C-a : readreg p /etc/passwd
C-a : paste p


Command: copy_reg [key]
Removed. Use readreg instead.

Command: ins_reg [key]
Removed. Use paste instead.

Command: process [key]
Stuff the contents of the specified register into the screen input queue. If no argument is given you are prompted for a register name. The text is parsed as if it had been typed in from the user's keyboard. This command can be used to bind multiple actions to a single key.

Command: register key string
Save the specified string to the register key.

Command: stuff string
Stuff the string string in the input buffer of the current window. This is like the paste command, but with much less overhead. You cannot paste large buffers with the stuff command. It is most useful for key bindings. See section Bindkey


Command: bufferfile [exchange-file]
Change the filename used for reading and writing with the paste buffer.
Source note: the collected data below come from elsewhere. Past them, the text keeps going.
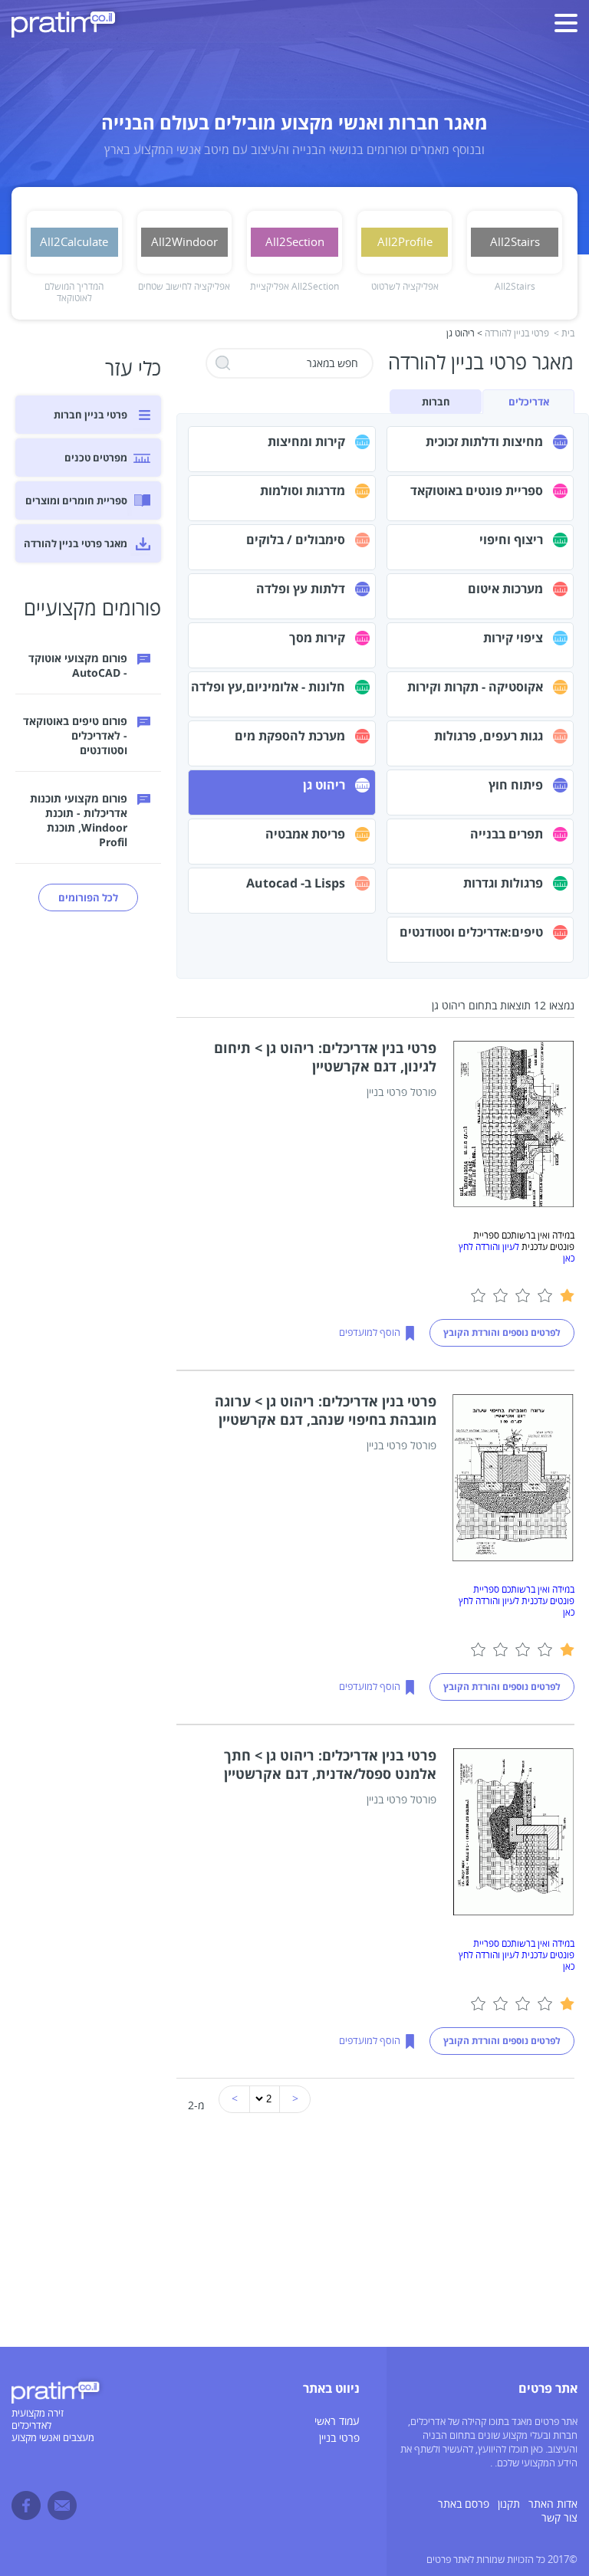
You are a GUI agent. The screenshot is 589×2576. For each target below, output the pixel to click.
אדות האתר (552, 2504)
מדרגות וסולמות (302, 490)
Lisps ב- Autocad (295, 883)
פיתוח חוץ (516, 784)
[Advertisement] (294, 2239)
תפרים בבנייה (506, 833)
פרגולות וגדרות (503, 883)
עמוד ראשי (337, 2421)
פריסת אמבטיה (305, 833)
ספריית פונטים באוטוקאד (476, 490)
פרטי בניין (339, 2438)
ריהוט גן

If the exchange-file parameter is omitted, screen reverts to the default of `/tmp/screen-exchange'. The following example will paste the system's password file into the screen window (using the paste buffer, where a copy remains):

C-a : bufferfile /etc/passwd
C-a < C-a ]
C-a : bufferfile

Command: readbuf
(C-a <)
Reads the contents of the current screen-exchange file into the paste buffer.

Command: removebuf
(C-a =)
Unlinks the screen-exchange file.

Command: writebuf
(C-a >)
Writes the contents of the paste buffer to a public accessible screen-exchange file. This is thought of as a primitive means of communication between screen users on the same host. See also C-a ESC (see section Copying).


Command: history
(C-a {)
Usually users work with a shell that allows easy access to previous commands. For example, csh has the command !! to repeat the last command executed. screen provides a primitive way of recalling "the command that started ...": You just type the first letter of that command, then hit C-a { and screen tries to find a previous line that matches with the prompt character to the left of the cursor. This line is pasted into this window's input queue. Thus you have a crude command history (made up by the visible window and its scrollback buffer).